## Problem details:
In the material starting at the line with "Image resolution: width=360, height=2509." and ending at the line with "11 5506-7900 (111, 1534)", switch "Kontakt" to "Contact". Return only those lines, otherwise unchanged.

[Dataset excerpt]
□ □ □
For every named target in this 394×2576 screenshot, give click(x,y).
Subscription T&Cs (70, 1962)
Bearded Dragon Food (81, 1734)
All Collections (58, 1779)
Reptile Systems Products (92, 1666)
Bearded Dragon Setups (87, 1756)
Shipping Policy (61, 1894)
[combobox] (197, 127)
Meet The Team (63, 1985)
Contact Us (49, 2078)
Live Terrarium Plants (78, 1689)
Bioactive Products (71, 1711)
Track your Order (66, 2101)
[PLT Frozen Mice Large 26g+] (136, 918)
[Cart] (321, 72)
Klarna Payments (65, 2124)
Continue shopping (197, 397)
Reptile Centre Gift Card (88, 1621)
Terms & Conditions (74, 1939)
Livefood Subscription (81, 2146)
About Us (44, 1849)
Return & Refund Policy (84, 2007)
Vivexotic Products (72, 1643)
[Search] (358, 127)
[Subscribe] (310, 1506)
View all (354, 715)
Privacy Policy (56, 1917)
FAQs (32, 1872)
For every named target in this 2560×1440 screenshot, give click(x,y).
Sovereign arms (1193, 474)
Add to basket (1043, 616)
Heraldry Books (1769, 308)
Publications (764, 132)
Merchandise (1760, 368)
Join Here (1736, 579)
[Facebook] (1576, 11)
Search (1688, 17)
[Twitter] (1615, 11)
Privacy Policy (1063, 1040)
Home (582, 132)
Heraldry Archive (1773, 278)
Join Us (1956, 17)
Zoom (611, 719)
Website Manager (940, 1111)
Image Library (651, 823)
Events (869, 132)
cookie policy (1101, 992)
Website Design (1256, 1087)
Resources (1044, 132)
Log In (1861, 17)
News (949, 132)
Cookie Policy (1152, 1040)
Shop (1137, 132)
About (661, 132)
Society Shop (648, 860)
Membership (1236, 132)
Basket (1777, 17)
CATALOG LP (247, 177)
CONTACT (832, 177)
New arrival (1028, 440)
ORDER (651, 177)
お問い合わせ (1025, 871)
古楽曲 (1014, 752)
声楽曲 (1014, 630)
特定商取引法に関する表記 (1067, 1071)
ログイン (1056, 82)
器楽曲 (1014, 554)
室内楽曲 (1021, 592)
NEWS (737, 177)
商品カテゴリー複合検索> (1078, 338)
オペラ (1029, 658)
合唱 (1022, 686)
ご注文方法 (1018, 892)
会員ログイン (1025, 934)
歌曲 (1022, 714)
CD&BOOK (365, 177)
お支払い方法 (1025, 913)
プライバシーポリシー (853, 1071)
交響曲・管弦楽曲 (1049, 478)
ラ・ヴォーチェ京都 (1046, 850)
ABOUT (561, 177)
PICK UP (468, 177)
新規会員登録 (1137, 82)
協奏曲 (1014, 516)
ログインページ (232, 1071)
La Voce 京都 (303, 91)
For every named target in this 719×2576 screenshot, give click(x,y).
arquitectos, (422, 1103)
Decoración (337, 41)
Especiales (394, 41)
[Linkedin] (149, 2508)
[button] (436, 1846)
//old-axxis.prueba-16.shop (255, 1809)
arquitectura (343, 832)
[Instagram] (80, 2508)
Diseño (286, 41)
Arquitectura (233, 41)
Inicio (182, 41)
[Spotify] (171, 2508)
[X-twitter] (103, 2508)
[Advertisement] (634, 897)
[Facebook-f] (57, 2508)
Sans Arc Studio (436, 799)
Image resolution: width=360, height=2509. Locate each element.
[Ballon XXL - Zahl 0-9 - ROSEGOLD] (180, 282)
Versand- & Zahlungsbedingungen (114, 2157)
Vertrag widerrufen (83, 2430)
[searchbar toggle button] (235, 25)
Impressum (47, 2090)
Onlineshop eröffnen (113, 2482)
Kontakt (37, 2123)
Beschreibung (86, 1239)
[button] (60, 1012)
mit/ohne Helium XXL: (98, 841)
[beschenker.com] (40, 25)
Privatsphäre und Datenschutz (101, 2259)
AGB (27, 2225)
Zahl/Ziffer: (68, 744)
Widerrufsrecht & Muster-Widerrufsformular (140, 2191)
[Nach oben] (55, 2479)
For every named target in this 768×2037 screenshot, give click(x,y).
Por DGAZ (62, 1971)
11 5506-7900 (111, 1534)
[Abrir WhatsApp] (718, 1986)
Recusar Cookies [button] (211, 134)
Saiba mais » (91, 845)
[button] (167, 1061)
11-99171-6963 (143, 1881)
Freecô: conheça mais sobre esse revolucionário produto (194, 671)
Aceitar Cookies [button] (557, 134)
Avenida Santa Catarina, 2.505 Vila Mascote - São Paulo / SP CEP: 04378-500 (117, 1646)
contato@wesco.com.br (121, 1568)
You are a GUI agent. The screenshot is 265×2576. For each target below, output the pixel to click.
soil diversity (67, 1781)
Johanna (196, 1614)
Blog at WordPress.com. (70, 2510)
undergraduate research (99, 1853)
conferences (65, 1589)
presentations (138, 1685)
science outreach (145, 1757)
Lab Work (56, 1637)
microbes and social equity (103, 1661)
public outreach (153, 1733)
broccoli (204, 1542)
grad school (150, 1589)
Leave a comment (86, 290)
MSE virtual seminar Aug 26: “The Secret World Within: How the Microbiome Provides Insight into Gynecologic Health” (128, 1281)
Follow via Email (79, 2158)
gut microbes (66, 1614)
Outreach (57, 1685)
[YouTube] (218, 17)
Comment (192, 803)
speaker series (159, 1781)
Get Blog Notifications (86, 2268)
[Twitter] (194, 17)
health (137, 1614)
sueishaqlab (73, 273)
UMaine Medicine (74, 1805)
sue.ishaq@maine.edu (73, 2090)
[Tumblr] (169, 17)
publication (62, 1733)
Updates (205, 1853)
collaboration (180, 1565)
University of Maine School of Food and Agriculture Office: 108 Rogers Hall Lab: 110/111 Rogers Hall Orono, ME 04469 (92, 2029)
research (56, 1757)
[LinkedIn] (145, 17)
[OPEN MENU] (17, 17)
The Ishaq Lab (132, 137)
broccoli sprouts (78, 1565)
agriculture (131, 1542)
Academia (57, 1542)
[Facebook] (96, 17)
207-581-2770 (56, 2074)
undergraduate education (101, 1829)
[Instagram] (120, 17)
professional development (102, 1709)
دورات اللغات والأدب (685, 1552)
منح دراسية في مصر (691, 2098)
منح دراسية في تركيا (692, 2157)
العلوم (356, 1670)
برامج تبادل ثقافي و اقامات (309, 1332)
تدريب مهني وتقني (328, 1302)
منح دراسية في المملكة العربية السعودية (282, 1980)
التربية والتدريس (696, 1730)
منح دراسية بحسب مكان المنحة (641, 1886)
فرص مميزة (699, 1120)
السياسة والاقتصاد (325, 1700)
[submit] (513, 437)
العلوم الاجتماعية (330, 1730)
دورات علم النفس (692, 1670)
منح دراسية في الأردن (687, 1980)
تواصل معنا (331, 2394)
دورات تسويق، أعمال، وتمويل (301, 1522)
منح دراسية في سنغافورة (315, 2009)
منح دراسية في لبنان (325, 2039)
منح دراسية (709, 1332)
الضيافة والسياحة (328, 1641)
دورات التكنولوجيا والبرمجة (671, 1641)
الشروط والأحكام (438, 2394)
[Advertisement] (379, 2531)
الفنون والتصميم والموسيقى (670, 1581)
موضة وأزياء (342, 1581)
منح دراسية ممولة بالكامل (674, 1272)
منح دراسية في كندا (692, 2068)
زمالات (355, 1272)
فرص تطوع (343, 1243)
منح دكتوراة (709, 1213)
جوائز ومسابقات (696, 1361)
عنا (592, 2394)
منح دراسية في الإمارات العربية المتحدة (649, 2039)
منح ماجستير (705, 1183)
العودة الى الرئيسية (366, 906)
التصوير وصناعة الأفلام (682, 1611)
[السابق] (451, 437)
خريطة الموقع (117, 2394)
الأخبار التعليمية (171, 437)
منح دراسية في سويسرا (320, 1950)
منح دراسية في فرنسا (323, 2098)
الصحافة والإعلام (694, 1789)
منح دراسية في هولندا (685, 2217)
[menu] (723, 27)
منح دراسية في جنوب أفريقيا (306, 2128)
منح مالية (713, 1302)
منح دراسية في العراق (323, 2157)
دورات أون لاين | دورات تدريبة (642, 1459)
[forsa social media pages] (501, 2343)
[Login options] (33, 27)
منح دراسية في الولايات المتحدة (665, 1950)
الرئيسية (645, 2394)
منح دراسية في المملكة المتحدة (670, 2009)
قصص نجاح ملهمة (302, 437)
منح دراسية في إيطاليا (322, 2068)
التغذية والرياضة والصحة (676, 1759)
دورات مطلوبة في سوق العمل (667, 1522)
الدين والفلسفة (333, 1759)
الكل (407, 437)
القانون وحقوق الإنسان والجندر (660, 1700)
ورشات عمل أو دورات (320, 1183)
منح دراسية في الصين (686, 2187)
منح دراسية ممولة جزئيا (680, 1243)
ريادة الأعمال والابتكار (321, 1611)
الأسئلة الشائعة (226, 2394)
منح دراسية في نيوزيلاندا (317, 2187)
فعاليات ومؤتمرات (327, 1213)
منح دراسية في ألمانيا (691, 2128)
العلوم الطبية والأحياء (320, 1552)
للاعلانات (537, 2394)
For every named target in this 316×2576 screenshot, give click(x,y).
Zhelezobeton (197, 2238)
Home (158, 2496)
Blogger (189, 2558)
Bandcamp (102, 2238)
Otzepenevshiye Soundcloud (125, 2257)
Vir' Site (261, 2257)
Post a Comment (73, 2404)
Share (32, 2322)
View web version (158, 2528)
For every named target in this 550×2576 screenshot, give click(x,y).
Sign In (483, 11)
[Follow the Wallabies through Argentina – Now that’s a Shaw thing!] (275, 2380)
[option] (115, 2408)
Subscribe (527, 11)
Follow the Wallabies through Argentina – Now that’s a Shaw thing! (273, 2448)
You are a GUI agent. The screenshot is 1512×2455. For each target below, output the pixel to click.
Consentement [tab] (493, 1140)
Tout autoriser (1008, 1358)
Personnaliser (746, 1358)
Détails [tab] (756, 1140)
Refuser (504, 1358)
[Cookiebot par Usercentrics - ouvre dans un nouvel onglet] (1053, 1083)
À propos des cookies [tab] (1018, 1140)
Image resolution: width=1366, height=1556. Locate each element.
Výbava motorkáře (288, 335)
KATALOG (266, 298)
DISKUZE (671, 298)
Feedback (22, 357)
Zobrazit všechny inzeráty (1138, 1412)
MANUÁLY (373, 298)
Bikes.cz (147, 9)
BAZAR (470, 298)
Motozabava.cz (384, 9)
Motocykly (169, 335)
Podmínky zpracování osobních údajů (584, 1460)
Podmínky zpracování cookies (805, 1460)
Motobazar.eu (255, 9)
□ □ □
## Solution to this task:
Image resolution: width=360, height=2509. Locate each element.
[Ballon XXL - Zahl 0-9 - ROSEGOLD] (180, 282)
Versand- & Zahlungsbedingungen (114, 2157)
Vertrag widerrufen (83, 2430)
[searchbar toggle button] (235, 25)
Impressum (47, 2090)
Onlineshop eröffnen (113, 2482)
Contact (37, 2123)
Beschreibung (86, 1239)
[button] (60, 1012)
mit/ohne Helium XXL: (98, 841)
[beschenker.com] (40, 25)
Privatsphäre und Datenschutz (101, 2259)
AGB (27, 2225)
Zahl/Ziffer: (68, 744)
Widerrufsrecht & Muster-Widerrufsformular (140, 2191)
[Nach oben] (55, 2479)
For every named target in this 768×2037 screenshot, give click(x,y).
Por DGAZ (62, 1971)
11 5506-7900 (111, 1534)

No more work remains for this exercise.